Dear Friends and Supporters of the United Leukodystrophy Foundation,
As the President of the ULF I am excited to talk to you about the many changes that are taking place as we build the future of the Foundation. In the past year, we’ve added seven new members to our board of directors. These new additions have helped enable us to move forward to develop a new long term plan for the foundation. We are thrilled to unveil our newly redesigned website with a fresher take of our logo which we feel better encompasses our mission and the community that we represent. We have spent a lot of time to make our website more user friendly and improve navigation to make resources more easily accessible.

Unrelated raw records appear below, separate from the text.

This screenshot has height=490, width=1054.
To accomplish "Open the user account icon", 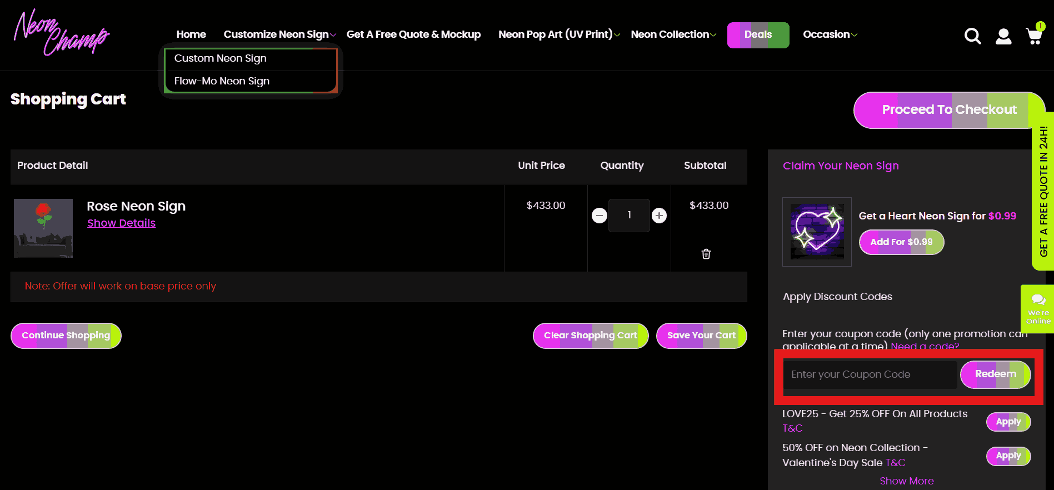I will [x=1003, y=36].
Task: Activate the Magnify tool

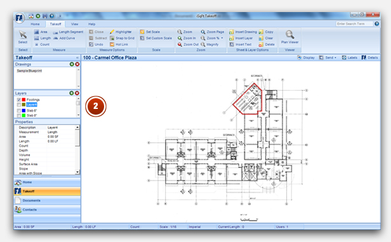Action: pyautogui.click(x=209, y=44)
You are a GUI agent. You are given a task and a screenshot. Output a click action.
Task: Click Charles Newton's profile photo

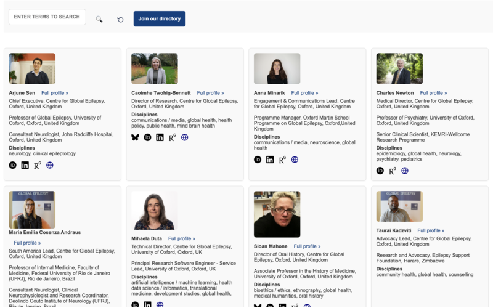coord(399,68)
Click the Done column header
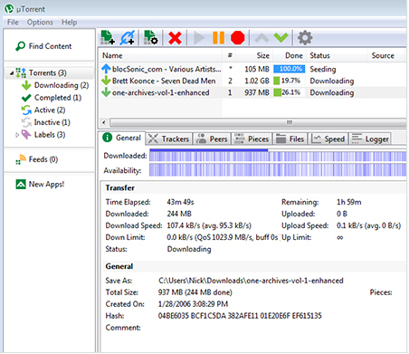 294,55
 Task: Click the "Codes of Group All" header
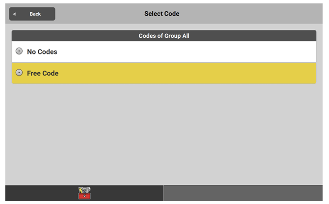click(x=164, y=36)
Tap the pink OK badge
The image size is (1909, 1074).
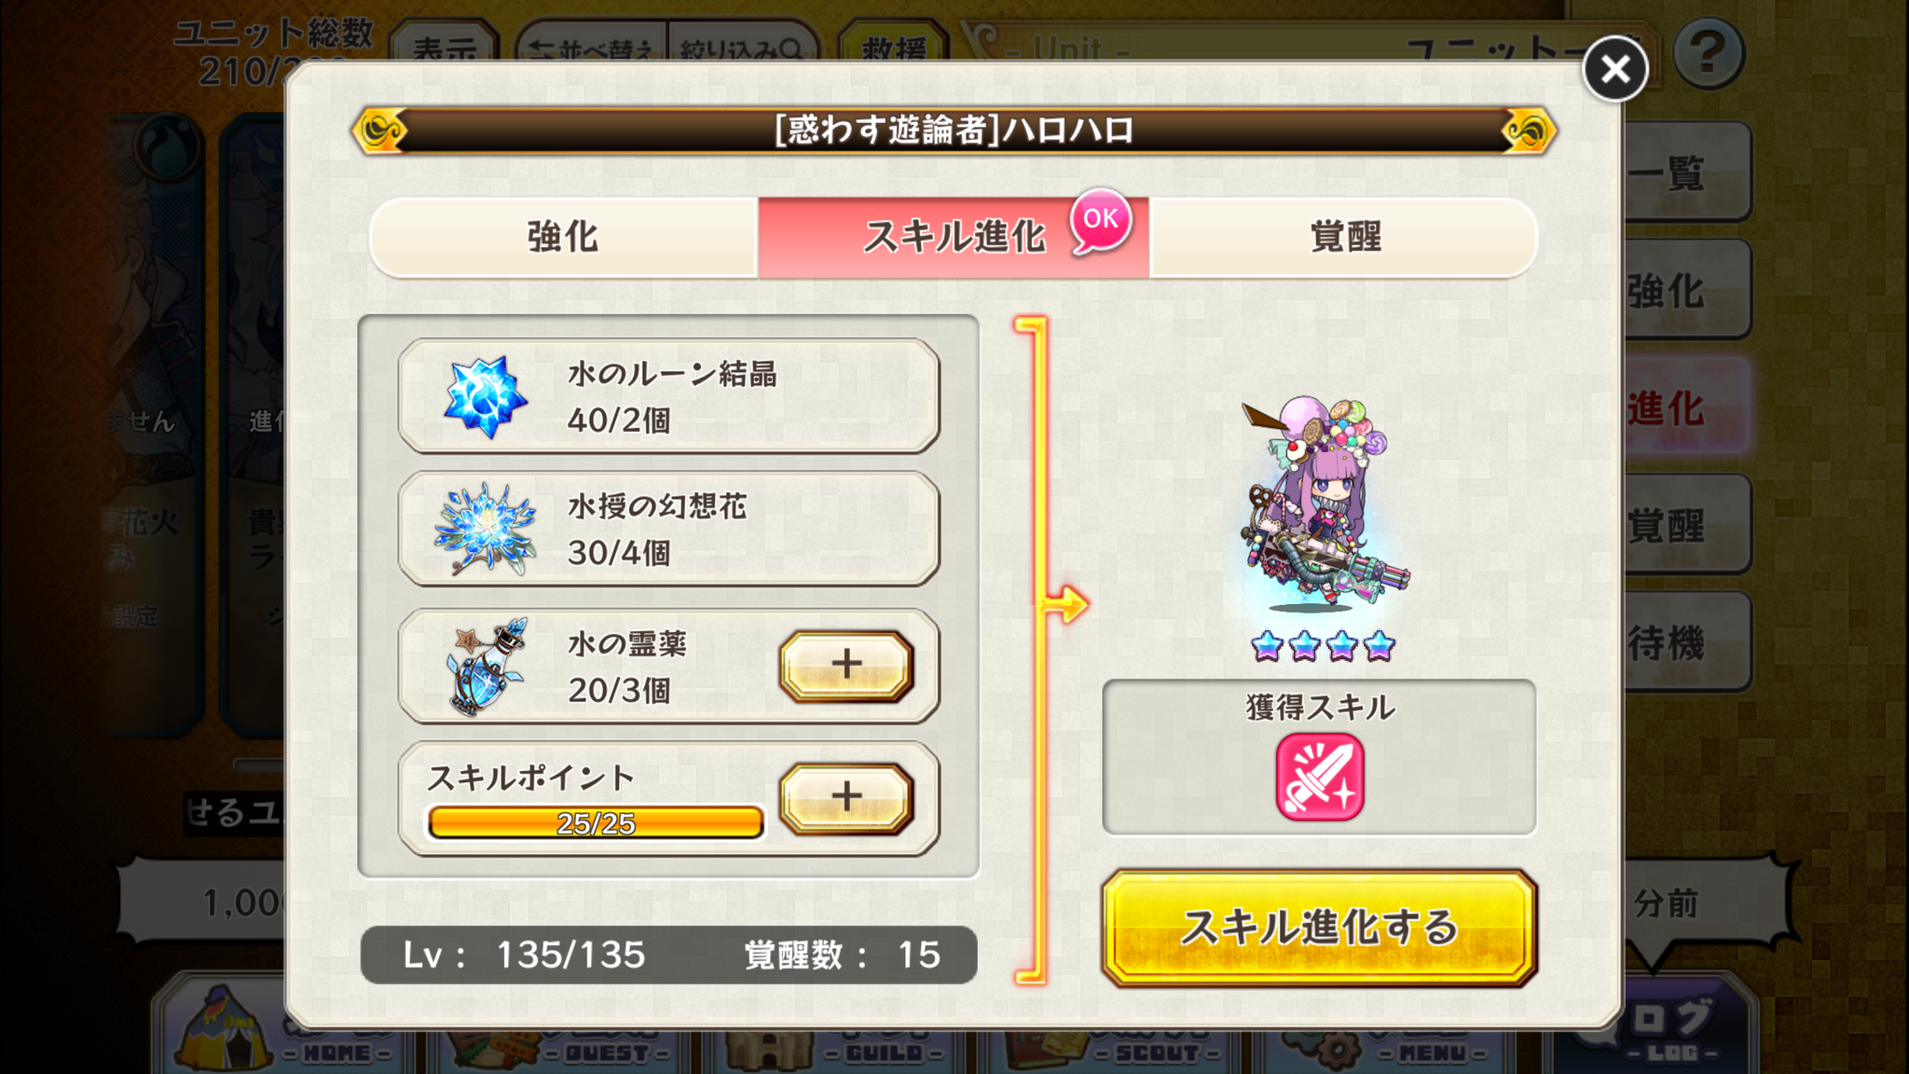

We have reworked our mission statement to reflect our new goals for the future, and we share our visions with you that includes five belief statements to elaborate our objectives. These beliefs help us build the community support pillars of infrastructure, medical, and patient support. In the coming months, we will be looking at the areas where our staff can grow and continue to build the infrastructure of the organization. Increased staffing will allow us to support expanded medical research initiatives, patient resources, and collaboration between patient advocacy groups. We welcome your feedback and invite you to communicate with us on what we could be doing to provide more meaningful and valuable resources to the leukodystrophy community. Our ever present commitment is to you – our constituents – and we rely on your feedback to guide us.
New partnerships are allowing us to increase the visibility of leukodystrophy awareness, and the need of having patients involved in the research and treatment development processes. Patient involvement is hugely important and we are dedicated to bringing patients and caregivers together with the medical community to facilitate these kinds of conversations.
A few sneak peeks of projects that are on our roadmap for the future: newly diagnosed resources, connection network ambassadors, and expanding resources for our partner patient advocacy groups. We hope to be a resource for families regardless of where they are in their leukodystrophy journey – from the beginning of the diagnosis process through longevity and quality of life. Expanding our caregiver resources is very important as we emphasize the importance of the health of the entire family, including mental health and emotional support resources. The leukodystrophy community fights the same battle, and the ULF strives to bring patient advocacy groups into collaboration so that by working together, we can make an even greater impact. Finding the cure is the answer; working together is the first step.
The ULF is poised to make huge forward movement with the leukodystrophy community in the coming years, and we can only make this dream a reality with your help. Please reach out to us! We welcome your questions and feedback because it helps us stay on track. Thank you for being a part of the ULF community.